Break down the statistics further and Greenwood’s goalscoring ability appears even more remarkable. While he has made 33 appearances, he has only played 1560 minutes, giving him an average of a goal every 141 minutes.
This means Greenwood has a better goal return than the joint Premier League top goalscorer Jamie Vardy who averages a goal every 146 minutes, but that's obvious given Greenwood has played significantly lesser minutes than Vardy.
In a sport where a striker’s effectiveness is measured in goal statistics, Greenwood delivers. But it is in the goalscoring moment that a striker showcases his art and Greenwood is proving to be a precocious master of the moment.
Look up a compilation of Greenwood’s goals and you see a familiar sequence –a strange stillness when he collects the ball in the final third followed by a sure shot. With the ball at his feet, surrounding defenders appear to slow and the stadium seems to fall silent.
It is an unusual calm that Greenwood conjures amidst the pressure of the goalscoring moment. Once in this zone, he takes a few neat touches, does the odd stepover or feint before firing his now-signature sure finish with either foot, no matter to him.
When the ball hits the back of the net, as it tends to do, life jerks back in the stadium and the strange calm ruptures and gives way to rapture.
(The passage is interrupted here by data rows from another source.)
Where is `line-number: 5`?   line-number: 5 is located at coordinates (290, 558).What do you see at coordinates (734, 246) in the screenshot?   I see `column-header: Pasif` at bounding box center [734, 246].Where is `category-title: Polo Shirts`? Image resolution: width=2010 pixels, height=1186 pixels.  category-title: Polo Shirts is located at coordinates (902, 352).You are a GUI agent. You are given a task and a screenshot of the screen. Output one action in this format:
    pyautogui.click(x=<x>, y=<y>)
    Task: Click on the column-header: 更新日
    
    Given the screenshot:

Amidst celebrations, a wide-eyed Greenwood wheels away on his own celebration, wearing an almost goofy smile that reminds us of his youth.
This has been the sequence for Greenwood goal after goal. He is a curious embodiment of footballing chronological incongruity – a fast-tracked 18-year-old with goalscoring ability beyond his years and an uncanny ability to find not necessarily space, but time in the frenetic final third.
For the goal against Watford, Greenwood once again twisted time, this time dialling it forward. He collected the ball in his own half, fooled and floored an oncoming Étienne Capoue with a feint inward, burst down the middle, played a neat one-two with Bruno Fernandes, took two touches and unleashed a stinging shot that rattled the crossbar and ricocheted into the goal, all in 10 seconds.
This latest goal was a product of unfamiliar speed and power combined with the same astute sureness. No over-elaboration, just lethal efficiency. There was nothing slow about the goal. Greenwood needed just about a second to make three deft touches with his left foot – one to control, one to set himself up, and another to finish.
As the shot bounced off the back of the net, he fell to the ground, legs together and taut from cramp. He slows down now, lying still with his arms spread.
Time bends for Greenwood. Hitherto it slowed whenever he got into a goalscoring moment. But against Watford he forced time forward, driving up the pitch and then taking three touches that were simply too swift to stop.
This emergence of an electric pace that puts him a step ahead of his opponents is also a fitting reminder that this eighteen-year-old has mastered the art of goalscoring well ahead of time.